Мастер в ту пору оказался в отпуске. На Шохова перевалили все дела Мурашки, и кроме очередной и не очень-то благодарной работы по демонтажу оборудования и доделочных работ, на которые никого нельзя было организовать, да и никто и не хотел слушаться, пришлось выгораживать самого Мурашку и скрывать от высшего начальства его пьянство и прогул.

И все-таки дознались. Бригадир штукатуров Семен Хлыстов, ушловатый мужичишка со странным затаенным взглядом на асимметричном лице, написал какое-то письмо. Шохова вызвали, пригрозили, но сделать ничего не смогли — уже сляпали задним числом какую-то бумагу от лица Мурашки, и кончилось все выговором. Мурашке и Шохову одновременно.

А потом появился сам Мурашка с опухшим лицом, с кротким собачьим взглядом. Стоял рядом с Шоховым и шумно вздыхал да приговаривал свое излюбленное: «Тимоха Шейнин попутал». Так он звал сорокаградусную.

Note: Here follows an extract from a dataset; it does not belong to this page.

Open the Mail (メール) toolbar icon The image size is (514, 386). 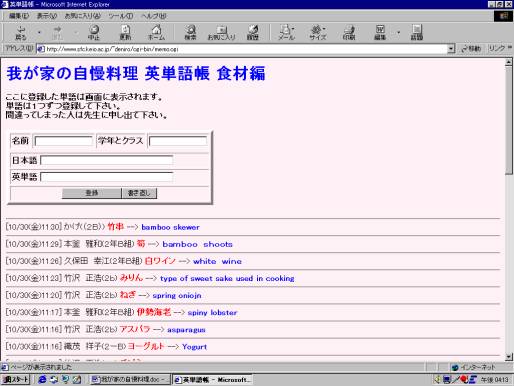pyautogui.click(x=286, y=33)
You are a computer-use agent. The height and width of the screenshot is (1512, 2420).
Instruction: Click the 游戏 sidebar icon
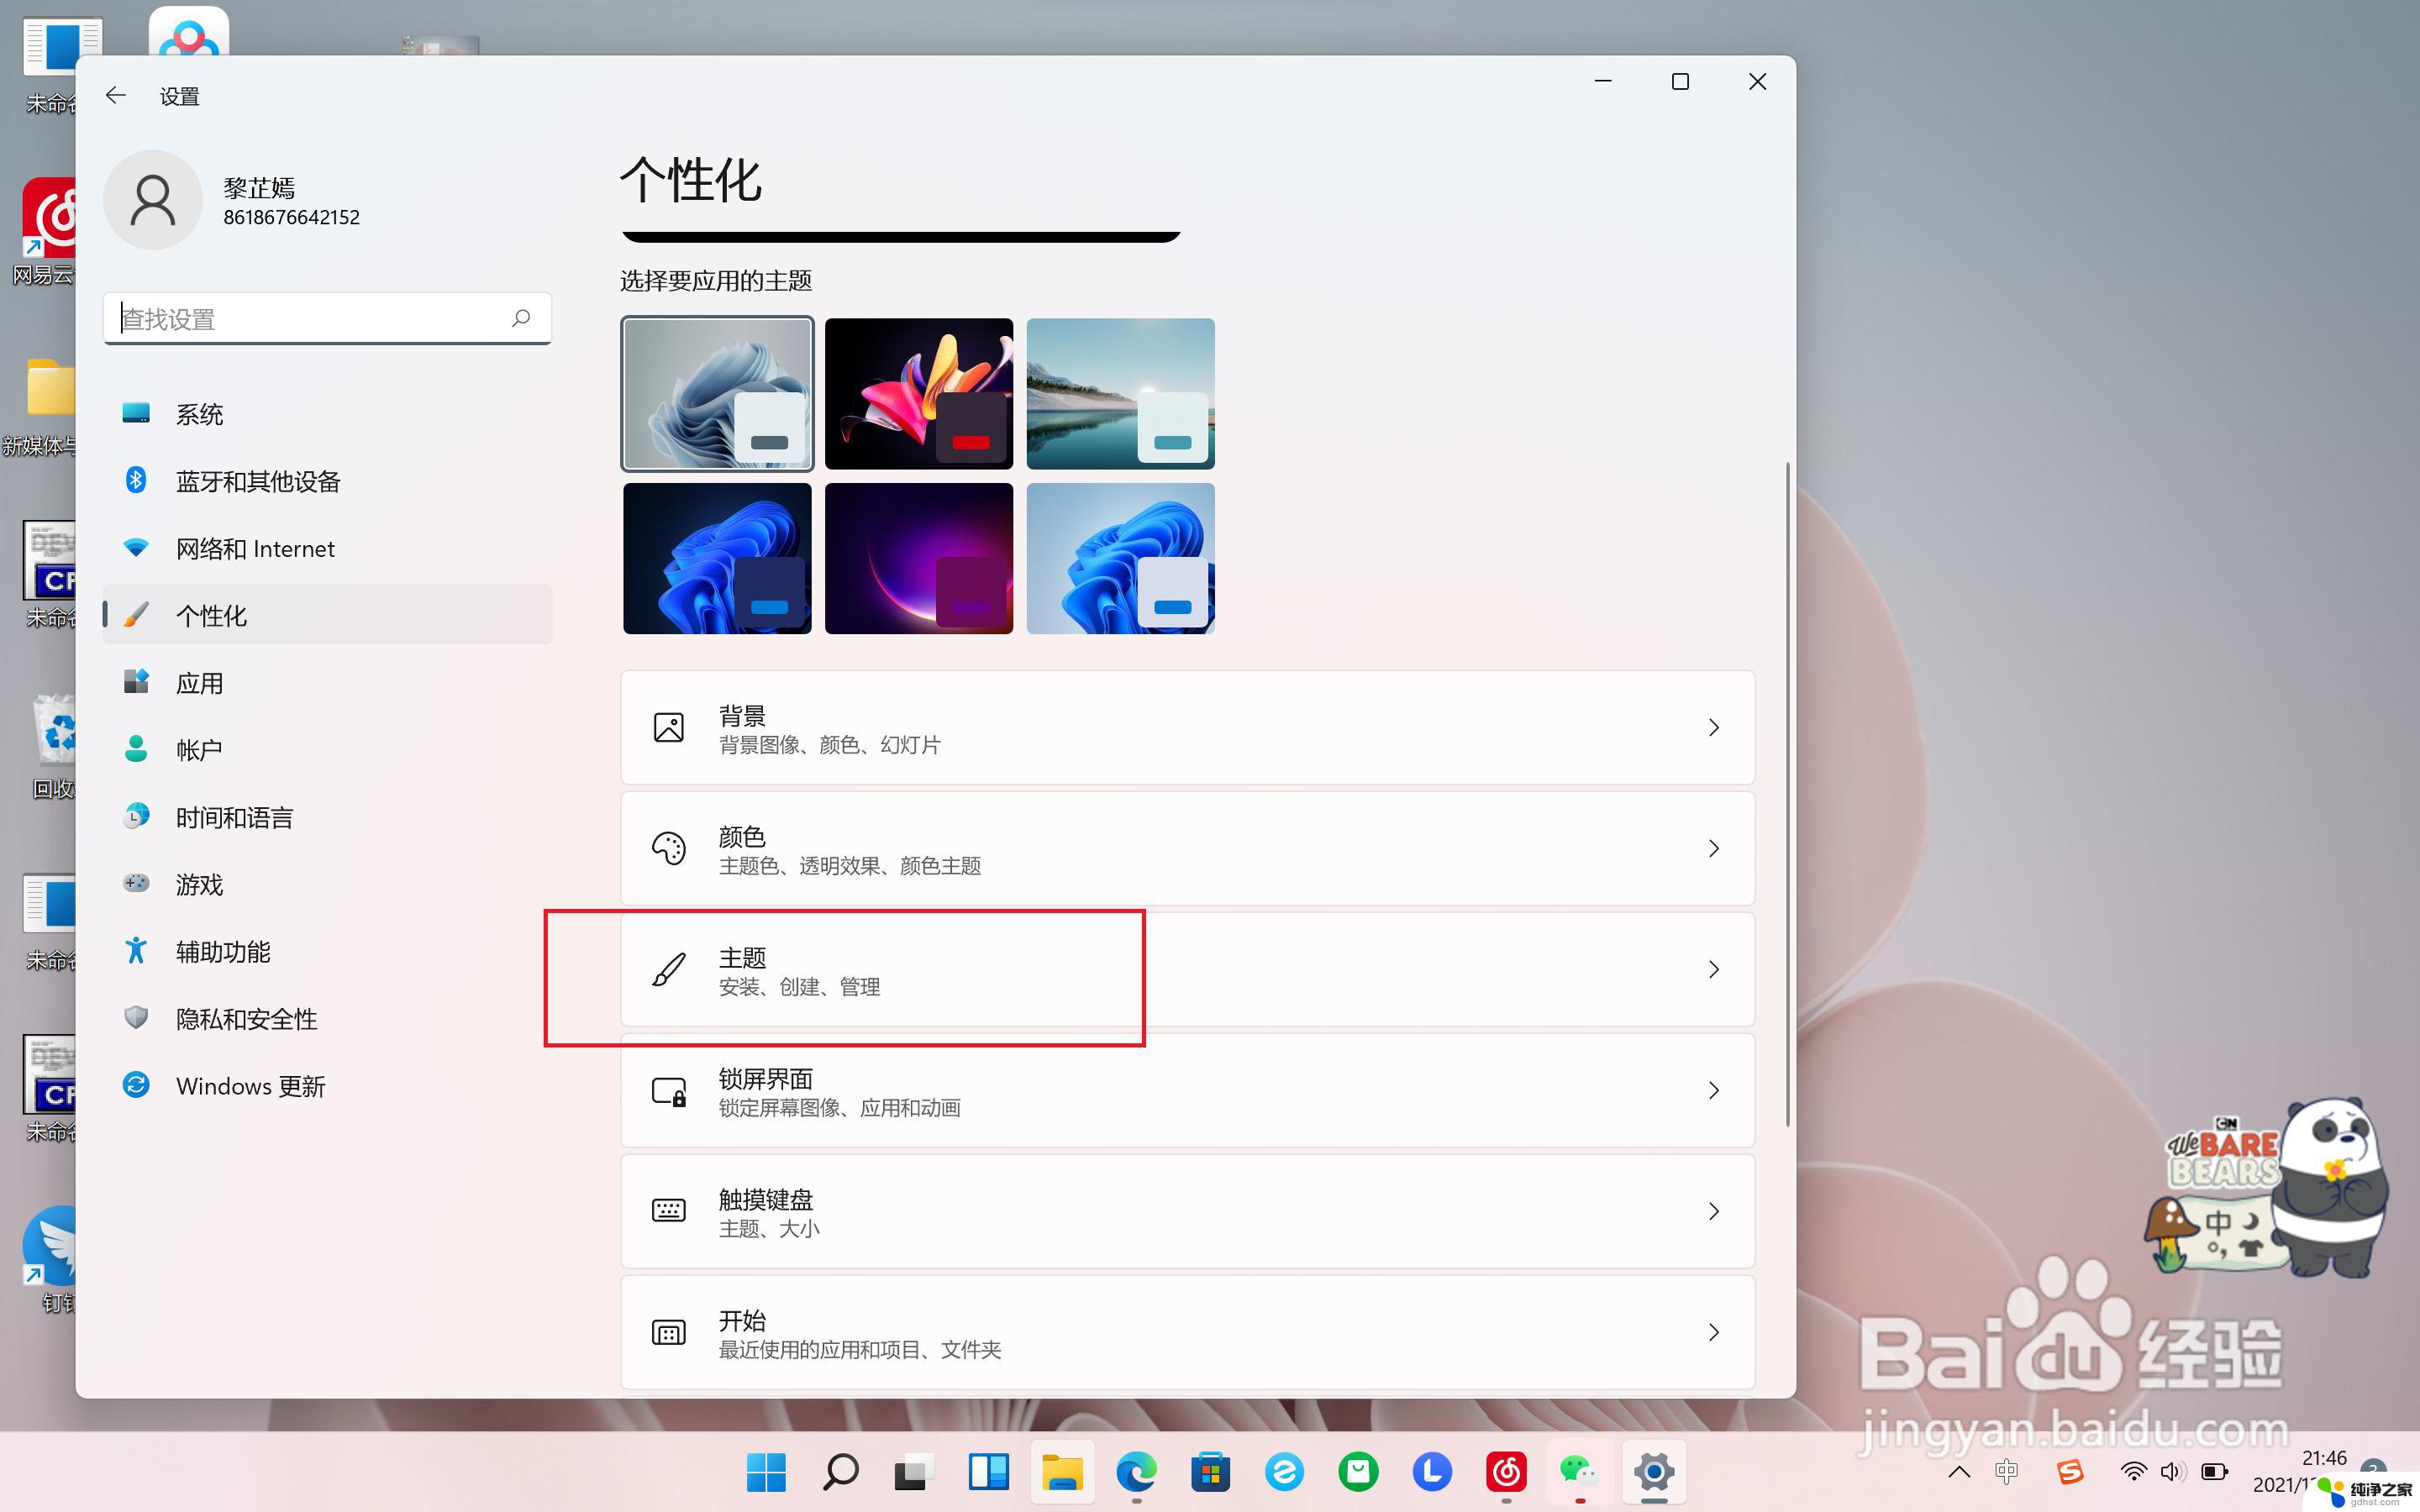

На второй или третий день, почти оклемавшись, коротко выспрашивал о делах, поинтересовался:

— Выговорили тебе? Ну, поздравляю! Начин — половина дела.

А потом уже к вечеру:

— Что будешь делать-то? — И помолчав и шумно придыхая: — Пойдем-ка домой ко мне. Жена борща наготовила. Пойдем, пойдем, не бойсь, я теперь не страшный.